▶ **Selected text**
# Newbie help needed quick for a gathering tomorrow- 16lb Pork Shoulder



## mxzebrax (Jun 9, 2017)

Hi all! This is my first post here and I really hope I can get some advice. I'm hosting a family get together tomorrow with ~20 people and promised pulled pork.

Cooking on a Traeger Lil Tex Elite.

I bought a 16lb pork shoulder and now I'm concerned about my timing; gathering starts at 4:00 in the afternoon, and i've seen the basic rule is 1.5-2 hrs per lb, but I don't think I've got the time/patience to get that done- I've got to watch 3 kids between now and then.

I've not unwrapped the pork yet to see if it's all one piece or not, but even if not, would it be preposterous to cut it in half? My plan was to do the typical low and slow for pulled pork- 3 hrs at 225 and then the rest of the day at 250, and starting it at about 5 am. Was also planning on spritzing with apple juice every hour-ish (though i saw elsewhere someone suggested leaving a can of apple juice in the smoker to reduce the amount of times the lid would need to be opened.

Anyways- all this to say; main questions:

If it's not two pieces already, can I cut in half; and if so, would that reduce the cook time?

General tips on how to get this dang thing done!

Thanks a ton for helping out!


----------



## tropics (Jun 9, 2017)

It would help if you told us what kind of smoker you are using

Richie


----------



## mxzebrax (Jun 9, 2017)

Yes- realized that after posting and edited original post- Traeger Lil Tex Elite! Like I said- Newbie!


----------



## tropics (Jun 9, 2017)

If it is one piece you can cut it. I would not recommend spritzing that much.You may want to foil it when it stalls,check it with a meat probe and a tooth pick to be sure its tender.

Richie


----------



## noboundaries (Jun 9, 2017)

If you bought the 16 lbs of pork shoulder at Costco, it is two 8 lb boneless butts (shoulder cut of meat).  The timing for two 8 lb butts would be the same as one 8 lb butt because timing is by the largest cut of meat, not total weight.  If you have one 16 lb cut of meat, the timing would be for a 16 lb cut.

▶ **Task goal**
Continue the pork shoulder smoking thread after its last sentence, without repeating what is already there.

▶ **Extracted records**
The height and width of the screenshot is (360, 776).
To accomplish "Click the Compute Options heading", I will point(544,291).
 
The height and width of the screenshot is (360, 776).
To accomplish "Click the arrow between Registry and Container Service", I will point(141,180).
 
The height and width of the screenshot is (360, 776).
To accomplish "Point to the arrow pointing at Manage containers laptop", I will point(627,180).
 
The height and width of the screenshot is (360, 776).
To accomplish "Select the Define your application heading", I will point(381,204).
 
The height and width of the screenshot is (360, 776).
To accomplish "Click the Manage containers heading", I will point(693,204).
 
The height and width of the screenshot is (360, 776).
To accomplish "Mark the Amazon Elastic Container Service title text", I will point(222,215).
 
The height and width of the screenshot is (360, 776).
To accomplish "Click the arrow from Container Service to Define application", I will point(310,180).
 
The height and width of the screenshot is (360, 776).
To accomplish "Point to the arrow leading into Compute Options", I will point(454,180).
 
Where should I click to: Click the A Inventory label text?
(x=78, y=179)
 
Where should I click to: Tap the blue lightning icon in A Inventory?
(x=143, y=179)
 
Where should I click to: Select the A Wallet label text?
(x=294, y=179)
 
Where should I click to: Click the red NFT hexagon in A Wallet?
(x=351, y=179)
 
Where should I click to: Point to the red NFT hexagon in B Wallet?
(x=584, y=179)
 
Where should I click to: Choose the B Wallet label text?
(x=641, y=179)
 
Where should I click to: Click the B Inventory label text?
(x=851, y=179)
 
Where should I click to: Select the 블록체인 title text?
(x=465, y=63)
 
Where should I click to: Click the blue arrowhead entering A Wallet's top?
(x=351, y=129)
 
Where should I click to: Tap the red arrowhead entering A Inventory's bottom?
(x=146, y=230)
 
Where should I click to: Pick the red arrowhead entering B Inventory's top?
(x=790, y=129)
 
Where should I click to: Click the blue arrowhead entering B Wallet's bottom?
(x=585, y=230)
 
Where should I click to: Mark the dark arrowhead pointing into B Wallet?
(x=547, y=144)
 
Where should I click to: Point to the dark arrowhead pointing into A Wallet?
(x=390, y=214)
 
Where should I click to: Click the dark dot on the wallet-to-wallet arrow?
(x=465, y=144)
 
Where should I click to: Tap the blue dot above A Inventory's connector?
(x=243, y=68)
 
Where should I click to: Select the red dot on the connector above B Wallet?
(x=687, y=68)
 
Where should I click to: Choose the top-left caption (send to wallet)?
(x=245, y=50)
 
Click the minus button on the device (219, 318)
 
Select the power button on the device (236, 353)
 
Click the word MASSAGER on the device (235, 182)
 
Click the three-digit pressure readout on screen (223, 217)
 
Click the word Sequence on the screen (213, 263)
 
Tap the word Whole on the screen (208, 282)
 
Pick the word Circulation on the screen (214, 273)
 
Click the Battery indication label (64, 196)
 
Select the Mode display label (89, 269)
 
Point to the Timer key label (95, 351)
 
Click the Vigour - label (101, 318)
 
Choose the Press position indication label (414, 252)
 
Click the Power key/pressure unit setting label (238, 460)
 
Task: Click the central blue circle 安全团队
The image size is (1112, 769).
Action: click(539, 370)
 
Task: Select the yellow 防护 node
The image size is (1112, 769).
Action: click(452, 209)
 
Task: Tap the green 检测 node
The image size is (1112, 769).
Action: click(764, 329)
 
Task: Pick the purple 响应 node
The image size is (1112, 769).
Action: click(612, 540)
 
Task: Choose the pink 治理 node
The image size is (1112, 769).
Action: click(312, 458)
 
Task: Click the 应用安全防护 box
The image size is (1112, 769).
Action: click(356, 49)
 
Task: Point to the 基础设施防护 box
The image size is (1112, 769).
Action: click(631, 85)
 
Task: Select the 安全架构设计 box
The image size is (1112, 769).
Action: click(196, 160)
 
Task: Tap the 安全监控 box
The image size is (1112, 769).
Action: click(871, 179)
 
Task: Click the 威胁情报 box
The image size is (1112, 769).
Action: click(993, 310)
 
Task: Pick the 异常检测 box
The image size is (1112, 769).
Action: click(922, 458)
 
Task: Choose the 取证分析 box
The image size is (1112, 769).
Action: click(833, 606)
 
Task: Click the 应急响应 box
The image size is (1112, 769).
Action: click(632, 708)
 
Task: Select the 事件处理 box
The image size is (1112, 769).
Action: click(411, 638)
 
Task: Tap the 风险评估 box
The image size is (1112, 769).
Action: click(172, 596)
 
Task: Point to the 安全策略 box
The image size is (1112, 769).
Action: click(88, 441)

▶ **Task output**
Where did you buy the pork shoulder?


----------



## lancep (Jun 9, 2017)

Well the great thing about a pellet smoker is the ability to set it and walk away. Pork should is about the easiest thing to smoke so you're going to be fine. My suggestion would be to put it on in the evening and wrapp it when you wake up. If it gets done early you can wrap it in an old towel and hold it in a dry cooler until it's time to pull.


----------



## mxzebrax (Jun 9, 2017)

Bought it at Cash and Carry - not sure if they're national, but it's a restaurant supply chain in the west.

So, if it's not two separate, I can cut it in half and treat it as an 8 pounder, which is MUCH preferred. (it is boneless)


----------



## Bearcarver (Jun 9, 2017)

Noboundaries said:


> If you bought the 16 lbs of pork shoulder at Costco, it is two 8 lb boneless butts (shoulder cut of meat).  The timing for two 8 lb butts would be the same as one 8 lb butt because timing is by the largest cut of meat, not total weight.  If you have one 16 lb cut of meat, the timing would be for a 16 lb cut.
> 
> Where did you buy the pork shoulder?









What Ray said, It's more than likely two Butts in that wrapper.

Also You could cut them in half the thin way to make them get done even quicker & give you almost twice as much Bark.

So if they are 4" X 8" X 10", turn each one into two pieces 2" X 8" X 10".  Works Great !!

Bear


----------



## sauced (Jun 9, 2017)

Yes, I have to believe that there are 2 butts in the package as I have not yet seen a single 16lb pork butt for sale. If boneless, yes, you can cut it in half.


----------



## jokensmoken (Jun 9, 2017)

I recently started experimenting with hotter and faster smokes.
Not real real hot, but when I get my pit temp to the 290°-300°F range my time per pound is much closer to 1 hour  and I haven't noticed any difference in the quality, flavor, tenderness or juiciness of my butts...wrapping at about 160°F IT will also cut several hours off your cook time.
Good luck...post us some pics...

Walt


----------



## lancep (Jun 9, 2017)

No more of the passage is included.